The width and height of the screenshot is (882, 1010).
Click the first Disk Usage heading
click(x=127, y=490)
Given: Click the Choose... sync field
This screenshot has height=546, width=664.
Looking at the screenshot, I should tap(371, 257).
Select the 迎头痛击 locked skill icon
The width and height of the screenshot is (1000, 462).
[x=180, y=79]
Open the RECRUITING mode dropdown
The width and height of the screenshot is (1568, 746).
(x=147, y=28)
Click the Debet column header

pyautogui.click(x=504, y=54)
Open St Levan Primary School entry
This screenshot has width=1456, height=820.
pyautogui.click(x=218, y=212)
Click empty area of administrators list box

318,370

---------------

Put each line of the rows above into a Markdown table with the columns Line and Content. Number the lines in order and skip the blank ones.

■ SOLUTION TO THIS TASK:
| Line | Content |
|---|---|
| 1 | The width and height of the screenshot is (882, 1010). |
| 2 | Click the first Disk Usage heading |
| 3 | click(x=127, y=490) |
| 4 | Given: Click the Choose... sync field |
| 5 | This screenshot has height=546, width=664. |
| 6 | Looking at the screenshot, I should tap(371, 257). |
| 7 | Select the 迎头痛击 locked skill icon |
| 8 | The width and height of the screenshot is (1000, 462). |
| 9 | [x=180, y=79] |
| 10 | Open the RECRUITING mode dropdown |
| 11 | The width and height of the screenshot is (1568, 746). |
| 12 | (x=147, y=28) |
| 13 | Click the Debet column header |
| 14 | pyautogui.click(x=504, y=54) |
| 15 | Open St Levan Primary School entry |
| 16 | This screenshot has width=1456, height=820. |
| 17 | pyautogui.click(x=218, y=212) |
| 18 | Click empty area of administrators list box |
| 19 | 318,370 |